To properly manage a fishery, it is important to include data that accurately characterize the catch and life history characteristics that occur throughout the fishing grounds. The data obtained from the California lobster CASP provided timely, fishery-wide, essential information needed to enhance management that is not currently collected and was called for by a recent scientific review panel (Field et al. 2015), while also providing a collaborative approach to management. The collected CASP data already have augmented the existing fisheries data by providing accurate, fine-scale spatial information on sex ratios, reproductive capacity, size structure, and number of prerecruits, some of which has never been collected concurrently throughout the range of the fishery. The CASP data has also lead to the identification of gaps in and shortcomings of the data used to derive the harvest control rules. Further, the collected CASP data have illustrated how without consideration of the region-specific variation in catch characteristics the output of the models and the resulting proposed actions may be negatively impacted. This program also has helped address the California Marine Life Management Act requirement for the lobster FMP to use the best information available, and has provided a feasible protocol for collecting data to inform managers regarding the health of the stock while engaging stakeholders in the interpretation of the data and associated potential management outcomes. The long-term implementation of the CASP would allow managers to cross-check calculations obtained from landing receipts and logbooks and, more importantly, move to more sophisticated modeling approaches, with the ability to track the population and cohorts over time, a further recommendation of the FMP Science Review Panel (Field et al. 2015).
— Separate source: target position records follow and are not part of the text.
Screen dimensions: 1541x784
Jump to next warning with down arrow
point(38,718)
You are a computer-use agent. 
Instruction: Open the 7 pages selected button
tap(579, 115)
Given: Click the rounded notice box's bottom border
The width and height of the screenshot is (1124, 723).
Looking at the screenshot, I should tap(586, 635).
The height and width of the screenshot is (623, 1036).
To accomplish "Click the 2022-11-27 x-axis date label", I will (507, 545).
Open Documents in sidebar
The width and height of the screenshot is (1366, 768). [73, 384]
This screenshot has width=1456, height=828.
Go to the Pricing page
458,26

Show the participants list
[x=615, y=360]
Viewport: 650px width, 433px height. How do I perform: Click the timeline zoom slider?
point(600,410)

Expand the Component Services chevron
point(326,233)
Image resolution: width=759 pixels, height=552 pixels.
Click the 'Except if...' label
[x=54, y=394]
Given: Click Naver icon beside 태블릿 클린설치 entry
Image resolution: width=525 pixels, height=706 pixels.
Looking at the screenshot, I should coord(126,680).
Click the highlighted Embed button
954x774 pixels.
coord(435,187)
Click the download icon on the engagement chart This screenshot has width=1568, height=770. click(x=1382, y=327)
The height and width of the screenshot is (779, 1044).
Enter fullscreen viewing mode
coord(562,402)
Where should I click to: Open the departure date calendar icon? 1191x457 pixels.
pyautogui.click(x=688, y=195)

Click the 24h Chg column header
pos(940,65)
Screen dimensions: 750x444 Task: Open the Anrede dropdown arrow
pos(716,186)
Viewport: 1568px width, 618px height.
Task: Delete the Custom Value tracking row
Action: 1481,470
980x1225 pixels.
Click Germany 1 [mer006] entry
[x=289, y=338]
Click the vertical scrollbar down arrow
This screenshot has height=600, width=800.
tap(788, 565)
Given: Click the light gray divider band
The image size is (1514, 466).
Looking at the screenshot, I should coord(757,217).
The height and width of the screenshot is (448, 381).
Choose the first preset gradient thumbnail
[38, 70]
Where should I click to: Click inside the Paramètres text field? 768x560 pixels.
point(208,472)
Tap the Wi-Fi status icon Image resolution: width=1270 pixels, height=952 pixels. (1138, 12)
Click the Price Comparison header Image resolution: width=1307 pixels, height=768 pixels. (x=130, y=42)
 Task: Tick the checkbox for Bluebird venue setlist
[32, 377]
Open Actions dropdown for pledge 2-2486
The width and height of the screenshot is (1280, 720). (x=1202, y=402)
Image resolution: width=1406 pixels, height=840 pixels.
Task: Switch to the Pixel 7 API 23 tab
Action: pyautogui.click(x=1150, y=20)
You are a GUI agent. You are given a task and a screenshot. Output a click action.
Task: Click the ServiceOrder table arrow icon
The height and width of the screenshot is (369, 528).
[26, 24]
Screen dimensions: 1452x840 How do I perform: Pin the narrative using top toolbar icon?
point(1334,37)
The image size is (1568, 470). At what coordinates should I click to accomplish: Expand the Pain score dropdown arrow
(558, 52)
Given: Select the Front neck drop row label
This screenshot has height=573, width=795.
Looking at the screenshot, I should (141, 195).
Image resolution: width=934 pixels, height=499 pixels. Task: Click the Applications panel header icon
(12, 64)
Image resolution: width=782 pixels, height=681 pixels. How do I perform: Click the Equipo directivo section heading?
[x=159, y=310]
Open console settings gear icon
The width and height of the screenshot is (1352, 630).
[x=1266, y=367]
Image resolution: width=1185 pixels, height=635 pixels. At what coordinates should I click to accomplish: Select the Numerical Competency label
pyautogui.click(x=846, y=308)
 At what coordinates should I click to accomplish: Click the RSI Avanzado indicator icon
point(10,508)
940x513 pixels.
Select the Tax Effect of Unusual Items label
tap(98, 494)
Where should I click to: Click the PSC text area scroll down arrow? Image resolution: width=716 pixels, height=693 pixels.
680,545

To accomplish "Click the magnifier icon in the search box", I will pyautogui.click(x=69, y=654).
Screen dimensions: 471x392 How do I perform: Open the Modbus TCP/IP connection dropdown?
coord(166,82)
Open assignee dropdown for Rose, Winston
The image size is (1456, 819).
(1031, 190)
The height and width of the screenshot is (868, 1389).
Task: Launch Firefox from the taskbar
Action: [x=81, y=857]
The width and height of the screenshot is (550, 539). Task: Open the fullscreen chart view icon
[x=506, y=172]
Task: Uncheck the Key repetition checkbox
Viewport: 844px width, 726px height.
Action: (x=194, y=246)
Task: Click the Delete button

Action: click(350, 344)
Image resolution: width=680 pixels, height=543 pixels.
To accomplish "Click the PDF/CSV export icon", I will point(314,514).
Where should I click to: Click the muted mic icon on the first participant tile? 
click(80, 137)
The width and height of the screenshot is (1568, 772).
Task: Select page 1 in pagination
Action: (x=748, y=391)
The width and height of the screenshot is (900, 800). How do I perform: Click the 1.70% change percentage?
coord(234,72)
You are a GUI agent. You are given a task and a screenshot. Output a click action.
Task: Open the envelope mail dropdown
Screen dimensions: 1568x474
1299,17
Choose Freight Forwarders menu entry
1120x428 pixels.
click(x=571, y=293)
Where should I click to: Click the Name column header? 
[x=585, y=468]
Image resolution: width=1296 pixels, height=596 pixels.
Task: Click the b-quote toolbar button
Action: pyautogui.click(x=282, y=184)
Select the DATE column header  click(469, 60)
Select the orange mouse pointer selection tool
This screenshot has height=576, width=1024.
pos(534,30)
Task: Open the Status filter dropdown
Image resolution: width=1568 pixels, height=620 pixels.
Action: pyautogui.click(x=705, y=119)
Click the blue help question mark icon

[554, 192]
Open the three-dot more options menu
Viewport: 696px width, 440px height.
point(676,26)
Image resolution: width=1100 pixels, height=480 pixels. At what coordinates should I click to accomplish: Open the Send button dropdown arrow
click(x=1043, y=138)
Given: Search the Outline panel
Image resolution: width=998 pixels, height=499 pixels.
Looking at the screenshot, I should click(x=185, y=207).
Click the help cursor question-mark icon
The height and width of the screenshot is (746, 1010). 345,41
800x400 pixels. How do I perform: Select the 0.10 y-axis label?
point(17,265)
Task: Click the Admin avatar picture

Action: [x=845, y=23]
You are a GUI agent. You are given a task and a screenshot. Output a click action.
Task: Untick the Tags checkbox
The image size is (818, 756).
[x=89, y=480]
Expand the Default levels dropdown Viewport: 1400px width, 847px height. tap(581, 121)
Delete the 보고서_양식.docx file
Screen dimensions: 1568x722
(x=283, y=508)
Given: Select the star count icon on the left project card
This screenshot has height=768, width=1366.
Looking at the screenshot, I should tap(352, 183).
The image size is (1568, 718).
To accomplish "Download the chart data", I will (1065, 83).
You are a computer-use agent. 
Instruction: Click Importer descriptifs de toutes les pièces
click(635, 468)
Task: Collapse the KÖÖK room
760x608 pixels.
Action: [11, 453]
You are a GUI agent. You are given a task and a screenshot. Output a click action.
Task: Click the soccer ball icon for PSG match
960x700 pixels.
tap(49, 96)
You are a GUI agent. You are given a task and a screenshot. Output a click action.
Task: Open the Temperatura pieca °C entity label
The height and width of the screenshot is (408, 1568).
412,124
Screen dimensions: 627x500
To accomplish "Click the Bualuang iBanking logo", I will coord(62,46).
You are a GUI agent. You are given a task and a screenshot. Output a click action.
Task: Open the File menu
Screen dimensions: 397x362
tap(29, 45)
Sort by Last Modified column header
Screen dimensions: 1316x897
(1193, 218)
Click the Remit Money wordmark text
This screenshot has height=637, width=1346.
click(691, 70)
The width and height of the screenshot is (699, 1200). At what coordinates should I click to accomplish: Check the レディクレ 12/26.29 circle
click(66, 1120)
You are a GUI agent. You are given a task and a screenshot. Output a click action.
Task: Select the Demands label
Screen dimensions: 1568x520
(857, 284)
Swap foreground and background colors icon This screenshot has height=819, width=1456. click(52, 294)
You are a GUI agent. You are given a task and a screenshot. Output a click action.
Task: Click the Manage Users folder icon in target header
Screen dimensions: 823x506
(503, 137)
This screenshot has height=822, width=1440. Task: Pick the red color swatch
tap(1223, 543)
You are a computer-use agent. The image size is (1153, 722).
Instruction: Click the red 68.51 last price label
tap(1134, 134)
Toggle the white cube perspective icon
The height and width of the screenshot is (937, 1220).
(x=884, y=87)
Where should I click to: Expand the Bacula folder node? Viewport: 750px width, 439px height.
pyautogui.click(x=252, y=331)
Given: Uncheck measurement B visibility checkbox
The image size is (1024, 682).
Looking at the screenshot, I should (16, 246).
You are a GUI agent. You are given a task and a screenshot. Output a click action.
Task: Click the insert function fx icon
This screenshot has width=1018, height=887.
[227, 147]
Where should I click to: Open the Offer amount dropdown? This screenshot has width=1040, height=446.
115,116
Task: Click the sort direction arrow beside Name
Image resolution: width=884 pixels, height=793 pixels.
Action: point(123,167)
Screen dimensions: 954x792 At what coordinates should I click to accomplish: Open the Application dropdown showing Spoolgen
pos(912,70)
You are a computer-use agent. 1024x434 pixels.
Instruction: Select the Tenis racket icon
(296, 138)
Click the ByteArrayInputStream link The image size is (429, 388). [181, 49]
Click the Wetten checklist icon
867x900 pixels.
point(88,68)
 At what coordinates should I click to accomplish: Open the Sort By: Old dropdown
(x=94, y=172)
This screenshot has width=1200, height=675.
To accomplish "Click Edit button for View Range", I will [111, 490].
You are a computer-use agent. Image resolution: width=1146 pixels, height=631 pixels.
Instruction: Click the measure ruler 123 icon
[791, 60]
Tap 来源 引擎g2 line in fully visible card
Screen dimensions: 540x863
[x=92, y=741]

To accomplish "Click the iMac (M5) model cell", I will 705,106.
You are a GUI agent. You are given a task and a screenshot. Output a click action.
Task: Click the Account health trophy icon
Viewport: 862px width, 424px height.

This, in turn, should enhance management of the California spiny lobster fishery and provide a model for obtaining EFI and integrating it with management for other fisheries over the long term.

Acknowledgments

We are indebted to our fishing partners for their thoughtful and substantial input, effort, and support during our CASP project, including Matt Arf, Larry Cronin, Steve Escobar, Mario Ghio, John Glawson, Tristan Jones, Marcus Medak, Chris Miller, Sam Shrout, Eric Smith, Vitaly Sviridov, Marcos Voyatzis, and several others who wish to remain anonymous. We thank Dr. Caroline Pomeroy for her significant contributions to the various components of the broader collaborative project. We also are grateful for the contributions of the CDFW, who helped explore various options and assisted with data analysis, with thanks to Douglas Neilson, Kristine Barsky, Travis Buck, Kai Lampson, Carlos Mireles, Julia Coates, and Debbie Aseltine-Neilson. Thanks also to Dr. Richard Parrish, fisheries biologist, for discussions about the CASP data and its use in fishery models. We thank those who assisted us in the laboratory and field, including Brandon Doheny, Brandon Johns, Russell Johnston, Nick Schooler, Dana Shultz, and Christy York. Thanks are also extended to our anonymous reviewers for their insightful comments that greatly improved the manuscript. Project funding was awarded by Collaborative Fisheries Research West on behalf of the California Ocean Protection Council under Grant Agreement 0-11-027, through the California Sea Grant Program. In-kind matching funds were provided by our fishing partners and those interviewed for the case studies, and from the California Sea Grant Extension Program and the CDFW.